There seemed some promise with director Johannes Roberts, who has the rare combination of being a huge horror geek and intelligent filmmaker, with visually accomplished, entertaining B-movies like Strangers: Prey at Night and 47 Meters Down under his belt. Unfortunately, his reboot Resident Evil: Welcome to Raccoon City feels like a lot of good individual ideas that don’t cohere into a fun movie. If a beautiful shot of a helicopter’s headlights over pine trees at night reminds you he’s a real filmmaker, the work in toto is never particularly thrilling or scary, whatever its emptied rounds and stabs at atmosphere.
One fault is its structure, which apparently conjoins plots of the first two games. Taking place over the single night of September 30th, 1998, we have a surprisingly ambitious narrative with expectedly thin characters. Orphaned sister Claire (Kaya Scodelario) and brother Chris (Robbie Amell), who witnessed strange goings-on as children, reunite when she returns to Raccoon City to warn her cop brother. A conspiracy theorist has led Claire to believe the town’s water supply is being poisoned by the nefarious Umbrella Corporation in an experiment gone wrong. Not believing her, they take their separate ways—which eventually leads to Claire having to fight her way through the city’s zombie outbreak next to inexperienced cop Leon (Avan Jogia), a character from the second game, while Chris is outflanked by ghoulies alongside his commando unit at a mansion crime site from the first. During all this, title cards count down to 6 a.m., when Raccoon City is expected to go under.

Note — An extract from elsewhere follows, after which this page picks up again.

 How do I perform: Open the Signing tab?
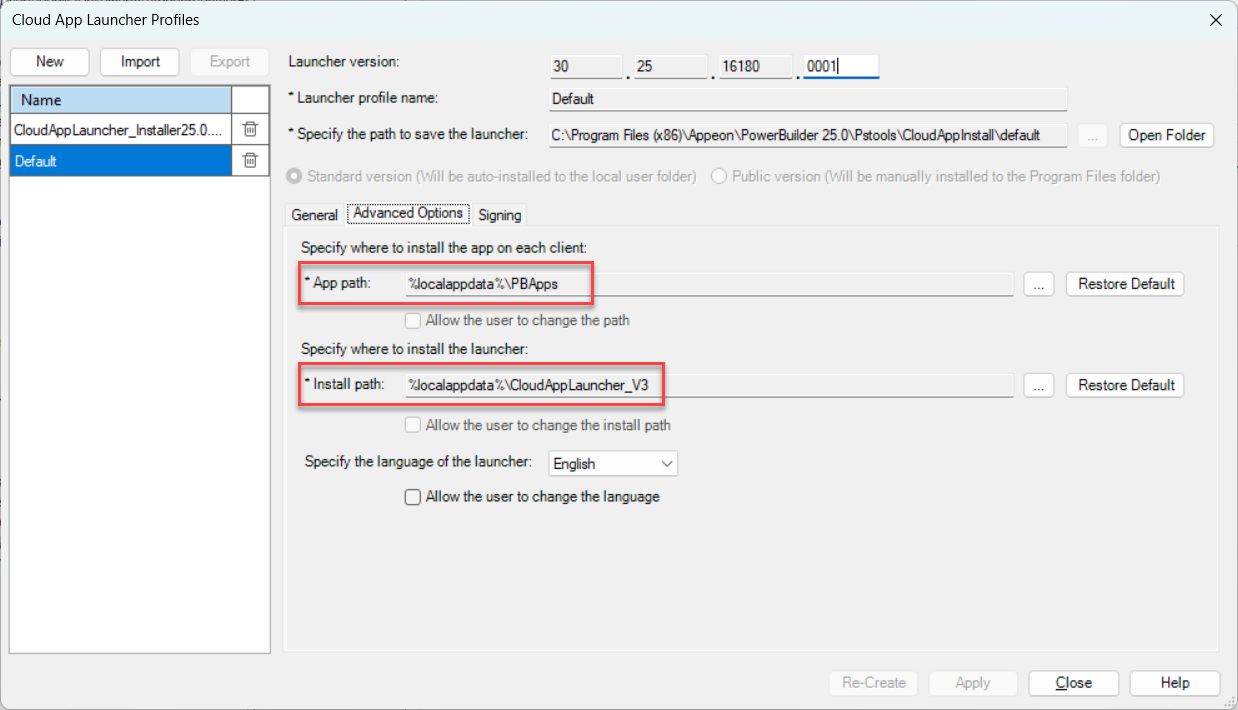click(x=499, y=215)
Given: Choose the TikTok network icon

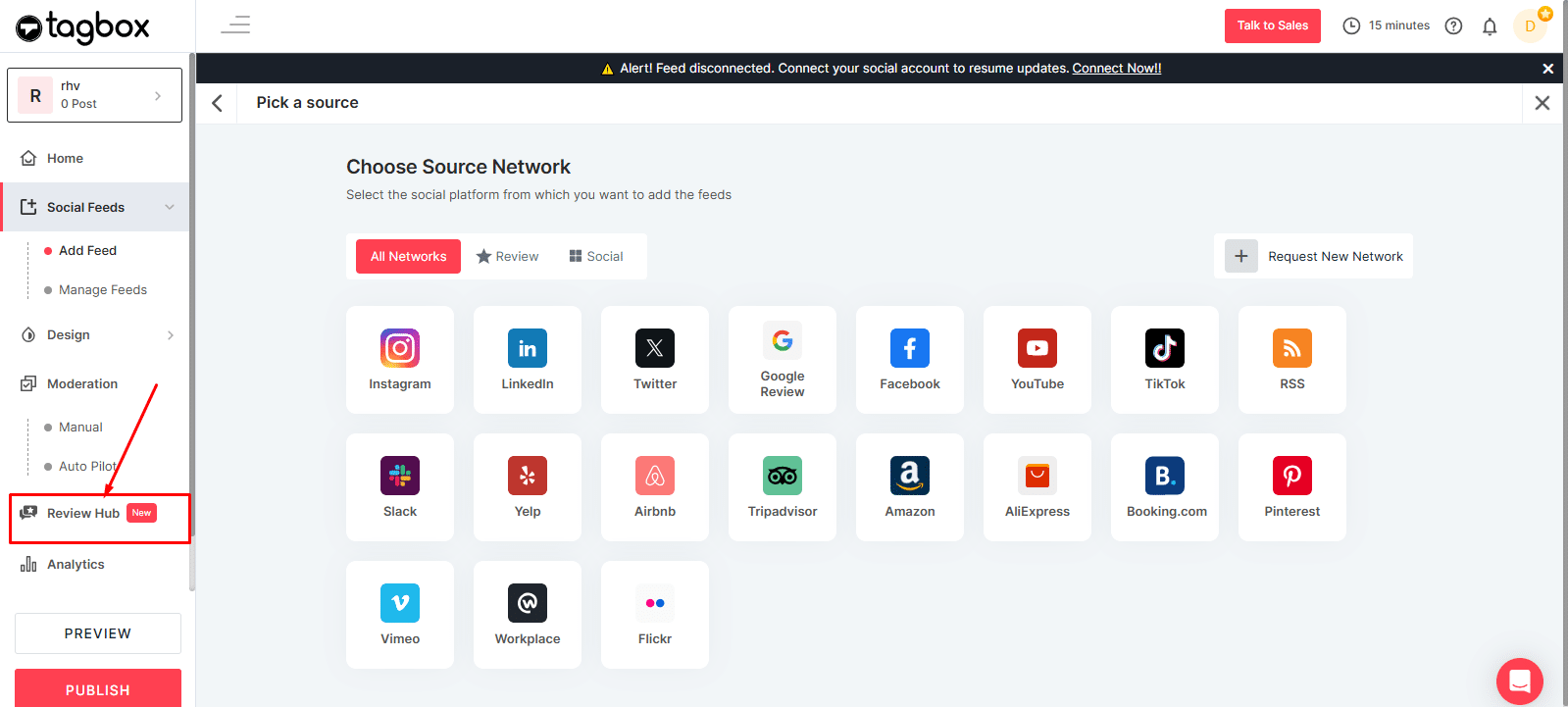Looking at the screenshot, I should point(1164,359).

Maybe it’s not fair to compare it to Anderson’s films, but where the Resident Evil IP seemed like a grand sandbox for his formalist interests and star / wife Milla Jovovich, Roberts’ project feels a little locked-down, each narrative strand a bit undercooked in its own right—Claire rescuing someone out of frame with a shotgun blast feels like it happens one too many times. And despite a mildly effective muzzle-flash sequence, the monotonous gunfire of the mansion portion begins resembling something more like Bruno Mattei’s notorious Italian Aliens ripoff Shocking Dark than the clear influence of John Carpenter.
Roberts evokes effective atmosphere at points. The slowly poisoned citizens of Raccoon City are a disturbing sight for a video game movie and far more compelling than the slow-moving monsters that comprise most of the cannon fodder—not for nothing it eerily plays like one of the few Hollywood movies to actually address the pandemic in some shape or form, if not just in lingering doom of a virus then the general mistrust in every institution it conjured up. A title crawl near the start, explaining Raccoon City as basically an analogue for the number of small towns devastated by NAFTA in the Clinton era, seems deliberately political. Yet Roberts undercuts his more serious intentions at times with indulgent music cues, if still drunk off the sublime “Total Eclipse of the Heart” needle drop in Strangers: Prey at Night; it’s charming when Richard & Linda Thompson’s “I Want to See the Bright Lights Tonight” is used for a character introduction, but annoying by the time the period-appropriate “Crush” by Jennifer Paige undercuts what could’ve been an effective scare.
By the time the climax with a big CGI beastie arrives and basically ends before it begins, the slightly unsatisfying feelings of Raccoon City become cemented. There’s predictably the promise of a sequel adapting further games, but I can’t see fans wanting to spend further time with this world and these characters, no matter how faithful.
Resident Evil: Welcome to Raccoon City is now in theaters.